# Design and Analysis of Floating Point Arithmetic Unit: A review

Naresh Kumar<sup>1</sup>, Onkar Singh<sup>2</sup>, Harjit Singh<sup>3</sup>

<sup>1</sup>M.Tech Scholar Arni University, Indora HP <sup>2</sup>Assistant Professor ECE Department, Arni University, Indora HP <sup>3</sup>Assistant Professor EEE Department, Arni University, Indora HP \*\*\*

**Abstract** - A floating point arithmetic-logic unit is the part of a computer system that carries out arithmetic and logic the floating operations on point numbers in computer instruction word. In some processors, the FPAU is divided into two units, a floating point arithmetic unit and a floating point logic unit. Some processors contain more than one Arithmetic unit - for example, one for fixedpoint operations and another for floating-point operations. *Generally floating point arithmetic and logic unit (FPALU)* performs arithmetic operations like addition, subtraction, multiplication and division. In this paper different technique of floating point arithmetic unit design and their outcomes are discussed.

# *Key Words*: Floating Point, Precision, Exception, Latch, Embedded.

# 1. INTRODUCTION

A floating point arithmetic-logic unit is the part of a computer system that carries out arithmetic and logic operations on the floating point numbers in computer instruction word. In some processors, the FPAU is divided into two units, a floating point arithmetic unit and a floating point logic unit. Some processors contain more than one Arithmetic unit - for example, one for fixedpoint operations and another for floating-point operations. Generally floating point arithmetic and logic unit (FPALU) performs arithmetic operations like addition, subtraction, multiplication and division. This also performs logical operations like AND, OR, shift left and shift right etc. To represent very small or very large values, large range is required as the integer representation is no longer appropriate to represent those numbers. So values can be represented floating point unit by using the IEEE-754 standard[1].

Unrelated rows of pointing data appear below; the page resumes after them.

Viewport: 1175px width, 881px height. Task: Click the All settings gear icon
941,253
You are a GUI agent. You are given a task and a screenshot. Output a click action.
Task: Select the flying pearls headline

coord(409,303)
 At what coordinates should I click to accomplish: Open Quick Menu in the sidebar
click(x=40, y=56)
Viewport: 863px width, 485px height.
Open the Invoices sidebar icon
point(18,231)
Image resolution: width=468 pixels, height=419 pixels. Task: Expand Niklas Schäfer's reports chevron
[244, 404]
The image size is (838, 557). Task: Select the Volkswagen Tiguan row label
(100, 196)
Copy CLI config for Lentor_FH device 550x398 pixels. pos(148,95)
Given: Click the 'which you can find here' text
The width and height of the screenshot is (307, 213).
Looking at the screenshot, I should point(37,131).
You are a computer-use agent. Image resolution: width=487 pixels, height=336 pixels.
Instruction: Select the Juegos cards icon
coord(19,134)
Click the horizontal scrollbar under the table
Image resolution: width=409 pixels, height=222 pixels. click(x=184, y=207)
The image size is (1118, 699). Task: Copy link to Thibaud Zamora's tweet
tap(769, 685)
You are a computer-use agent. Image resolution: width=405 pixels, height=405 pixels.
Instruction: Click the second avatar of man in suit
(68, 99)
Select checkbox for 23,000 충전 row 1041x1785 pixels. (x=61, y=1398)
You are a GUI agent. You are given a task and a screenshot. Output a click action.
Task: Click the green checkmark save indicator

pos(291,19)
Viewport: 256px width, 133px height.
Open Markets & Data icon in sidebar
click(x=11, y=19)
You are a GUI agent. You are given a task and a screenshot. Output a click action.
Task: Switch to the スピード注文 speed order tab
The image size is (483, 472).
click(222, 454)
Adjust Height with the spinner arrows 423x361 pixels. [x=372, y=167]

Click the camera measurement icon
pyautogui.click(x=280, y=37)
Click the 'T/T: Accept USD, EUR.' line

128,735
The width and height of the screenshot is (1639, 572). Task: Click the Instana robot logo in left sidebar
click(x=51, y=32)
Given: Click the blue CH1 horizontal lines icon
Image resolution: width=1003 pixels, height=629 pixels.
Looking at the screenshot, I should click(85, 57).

Arithmetic operations are very important in the design of digital design systems, computer applications and application specific integrated systems. Arithmetic circuits form an important class of circuits in digital systems. Day by day with the progress in the very large scale integration circuit technology, many complex circuits, which are very hard to design, have become easily realizable today. Due to advancement in the technology the complex algorithms are easy to design and implement. This means that the designing to complex circuits are easily possible nowadays[3]. In modern general purpose computer architectures, one or more than one floating point units are integrated with the processor; however many older processors, especially older designs, do not have hardware support for floatingpoint operations. Now almost every language has a floating point data type; computers from simple computers to supercomputers have floating-point units; most compilers will be called upon to compile floating point algorithms from time to time; and every operating system must respond to floating point exceptions such as overflow.[4]

# **1.1Representation of Floating Point Numbers**

The floating point numbers are so called floating because there is no fixed number of digits after and before of the decimal point that means the decimal point can float. In fixed point representation the number of digits after and before of decimal point is fixed. The main advantage of floating point numbers is that they can handle a large range of values in comparison to fixed point numbers. The floating point numbers are slower than fixed point numbers.

**1.1.1 IEEE Single Precision Format**: The IEEE single precision format consists of 32 bits to represent a floating point number, divided into three subfields, as illustrated in figure 1.1. The first field is the sign bit for the fraction part. The next field consists of 8 bits which are used for exponent the third field consists of the remaining 23 bits and is used for the fractional part. The sign it reflects the sign of the fraction it is 0 for positive numbers and 1 for negative numbers. In order to represent a number in the IEEE single precision format, first it should be converted to a normalized scientific notation with exactly one bit before the binary point, simultaneously adjusting the exponent value.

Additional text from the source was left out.